"I never wanted a girl", the woman sitting in front of me said tonight. "I really, really wanted a boy, cause you know, boys are so great". "Oh, yes, indeed, my husband wanted a boy very much too... Now we have a girl... I guess it's OK with me, but he really really wanted a boy".
As I watched the group of women talking about their pregnancies in one corner, and the group of men talking business in the other corner of the room, I had to ask myself just what kind of mentalities we still carry on into the future. Of course, many things have changed: men are now entering the kitchen, that forbidden territory their mothers inhabited. And occasionally the women are now able to tell them "bring this plate to the dining table, dear". But deep down inside, what do we think of each other? "Boys will always be boys," somebody once told me. "No matter what, when it comes down to gender, the truth is that one is born a boy or a girl, with certain features. A boy will always want the car, a girl will always go for the baby-doll". Will he or she? And is it the boy or the little girl who 'wants' the toy, or is it us, the parents, pushing the car onto the boy, and the pinkie thing onto the girl.

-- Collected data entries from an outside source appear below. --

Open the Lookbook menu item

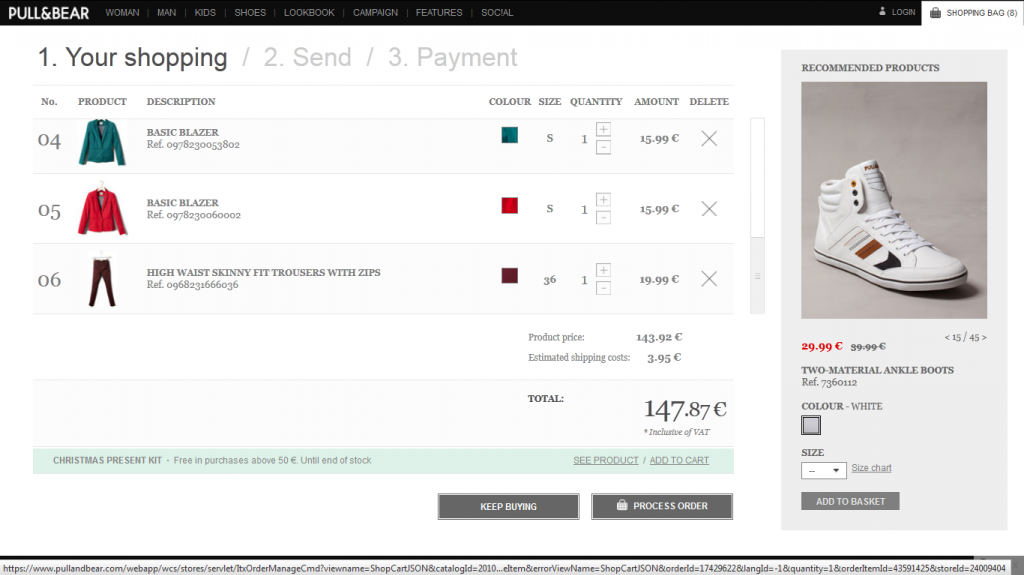point(309,13)
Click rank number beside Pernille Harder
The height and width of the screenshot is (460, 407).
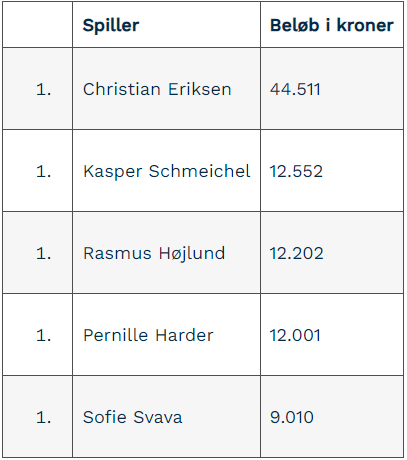pyautogui.click(x=43, y=335)
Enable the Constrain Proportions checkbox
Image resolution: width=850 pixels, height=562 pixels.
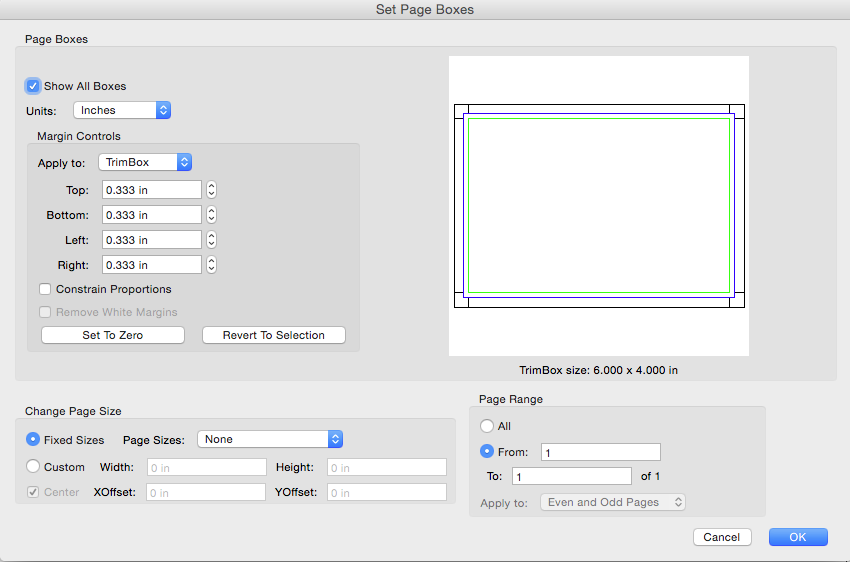[x=45, y=289]
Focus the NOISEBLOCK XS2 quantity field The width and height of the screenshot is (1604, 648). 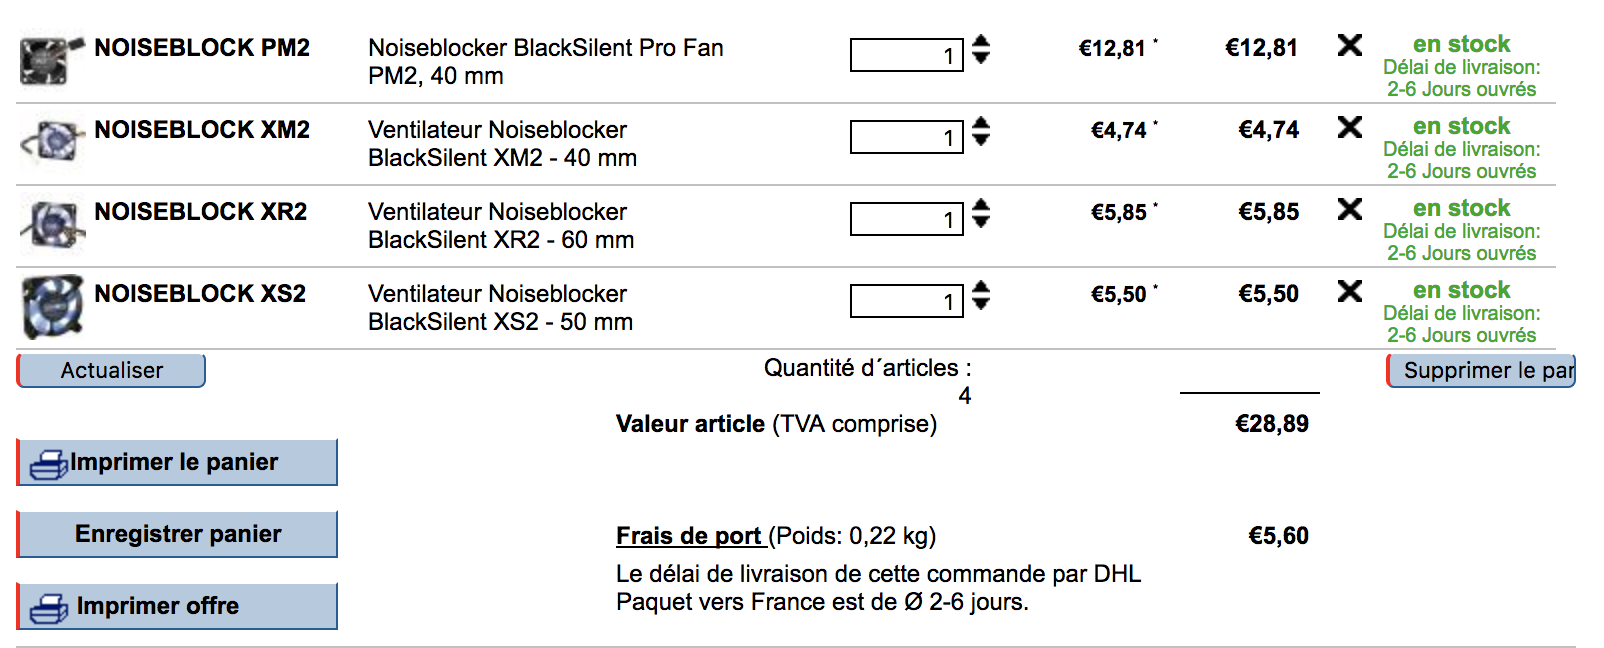coord(906,301)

A few days ago I bought some Tylenol for my friend's baby. At the drug store, I was faced with a dilemma: do I buy the cherry-flavored Tylenol with a baby-girl on the box, or do I buy the blueberry-flavored one with a baby-boy on it? Guess what? I bought the 'girlish' one for a baby-girl... I just couldn't help it, I guess... Call it stereotype, call it a habit. The truth is, we routinely divide babies into gender. Each year, I bring a photo of a baby and show it to my students. I tell a third of them the baby is a girl, a third the baby is a boy and I do not provide a gender for the third group. Then I ask them to pick toys for the baby. And guess what! They always pick a doll for the girl and a car for the boy. The third group feels handicapped: they want to know what sex the baby is before they go on with the task. The Baby X experiment never ceases to amaze me; it puzzles my students and yes, it does provoke a vivid discussion. Truth be told, we go on reproducing the same gendered thinking in our everyday life choices and small talks.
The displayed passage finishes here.